A trip to Asymptopia

Statistical Inference

Brian Caffo, Jeff Leek, Roger Peng
Johns Hopkins Bloomberg School of Public Health

Asymptotics

  • Asymptotics is the term for the behavior of statistics as the sample size (or some other relevant quantity) limits to infinity (or some other relevant number)
  • (Asymptopia is my name for the land of asymptotics, where everything works out well and there's no messes.
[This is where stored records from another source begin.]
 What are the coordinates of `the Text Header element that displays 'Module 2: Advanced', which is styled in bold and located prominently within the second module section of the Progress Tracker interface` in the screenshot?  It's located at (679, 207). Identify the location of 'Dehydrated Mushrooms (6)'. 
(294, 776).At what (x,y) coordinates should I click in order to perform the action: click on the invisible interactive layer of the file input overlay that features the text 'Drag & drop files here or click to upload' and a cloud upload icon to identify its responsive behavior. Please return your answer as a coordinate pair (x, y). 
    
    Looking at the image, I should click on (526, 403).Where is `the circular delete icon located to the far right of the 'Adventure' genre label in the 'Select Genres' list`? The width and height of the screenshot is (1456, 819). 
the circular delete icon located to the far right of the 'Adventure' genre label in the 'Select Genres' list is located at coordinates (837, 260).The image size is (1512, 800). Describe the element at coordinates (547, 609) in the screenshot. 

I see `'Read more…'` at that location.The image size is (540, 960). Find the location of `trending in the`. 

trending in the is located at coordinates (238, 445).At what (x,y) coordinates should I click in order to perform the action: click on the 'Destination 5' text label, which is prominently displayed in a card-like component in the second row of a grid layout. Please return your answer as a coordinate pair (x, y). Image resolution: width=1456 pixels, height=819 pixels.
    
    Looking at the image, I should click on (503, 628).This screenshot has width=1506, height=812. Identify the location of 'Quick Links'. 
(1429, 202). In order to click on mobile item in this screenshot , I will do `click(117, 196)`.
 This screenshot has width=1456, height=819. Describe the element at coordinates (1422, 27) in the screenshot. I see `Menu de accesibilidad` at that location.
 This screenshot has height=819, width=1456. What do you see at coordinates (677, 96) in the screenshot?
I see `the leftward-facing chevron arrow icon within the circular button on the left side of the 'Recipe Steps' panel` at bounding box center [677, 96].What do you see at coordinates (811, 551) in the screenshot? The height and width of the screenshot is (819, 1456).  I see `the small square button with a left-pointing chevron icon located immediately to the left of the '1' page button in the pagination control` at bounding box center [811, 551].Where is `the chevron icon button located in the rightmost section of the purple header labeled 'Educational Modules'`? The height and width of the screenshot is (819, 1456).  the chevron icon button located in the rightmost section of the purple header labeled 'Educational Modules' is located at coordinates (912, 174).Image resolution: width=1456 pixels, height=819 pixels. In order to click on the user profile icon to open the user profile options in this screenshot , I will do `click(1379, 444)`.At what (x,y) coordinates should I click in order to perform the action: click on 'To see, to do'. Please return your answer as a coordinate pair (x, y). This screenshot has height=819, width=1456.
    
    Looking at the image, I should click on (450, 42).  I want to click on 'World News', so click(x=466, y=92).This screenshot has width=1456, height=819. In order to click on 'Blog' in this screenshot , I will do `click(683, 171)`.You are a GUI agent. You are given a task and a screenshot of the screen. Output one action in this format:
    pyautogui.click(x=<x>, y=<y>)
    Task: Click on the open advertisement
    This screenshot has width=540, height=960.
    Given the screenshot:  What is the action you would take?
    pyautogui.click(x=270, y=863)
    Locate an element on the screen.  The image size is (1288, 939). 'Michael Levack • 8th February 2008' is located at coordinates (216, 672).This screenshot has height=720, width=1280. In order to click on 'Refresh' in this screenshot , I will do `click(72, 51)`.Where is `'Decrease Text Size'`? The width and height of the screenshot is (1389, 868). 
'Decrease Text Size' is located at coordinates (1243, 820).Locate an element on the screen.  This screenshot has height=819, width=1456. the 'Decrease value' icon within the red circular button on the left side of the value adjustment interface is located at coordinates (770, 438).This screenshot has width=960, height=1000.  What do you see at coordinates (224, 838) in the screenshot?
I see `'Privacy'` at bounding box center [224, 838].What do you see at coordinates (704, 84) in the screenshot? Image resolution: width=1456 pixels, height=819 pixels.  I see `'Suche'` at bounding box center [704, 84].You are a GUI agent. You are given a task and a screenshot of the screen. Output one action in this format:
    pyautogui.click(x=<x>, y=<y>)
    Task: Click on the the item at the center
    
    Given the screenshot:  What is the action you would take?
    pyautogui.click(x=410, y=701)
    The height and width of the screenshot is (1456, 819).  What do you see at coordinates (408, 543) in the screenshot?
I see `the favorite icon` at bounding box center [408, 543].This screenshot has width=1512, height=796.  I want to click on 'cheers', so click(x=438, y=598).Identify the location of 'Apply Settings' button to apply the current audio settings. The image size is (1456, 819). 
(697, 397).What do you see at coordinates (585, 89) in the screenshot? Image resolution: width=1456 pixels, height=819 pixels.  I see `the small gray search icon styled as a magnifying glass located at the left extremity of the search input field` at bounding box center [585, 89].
The land of infinite data is nice that way.)
  • Asymptotics are incredibly useful for simple statistical inference and approximations
  • (Not covered in this class) Asymptotics often lead to nice understanding of procedures
  • Asymptotics generally give no assurances about finite sample performance
  • Asymptotics form the basis for frequency interpretation of probabilities (the long run proportion of times an event occurs)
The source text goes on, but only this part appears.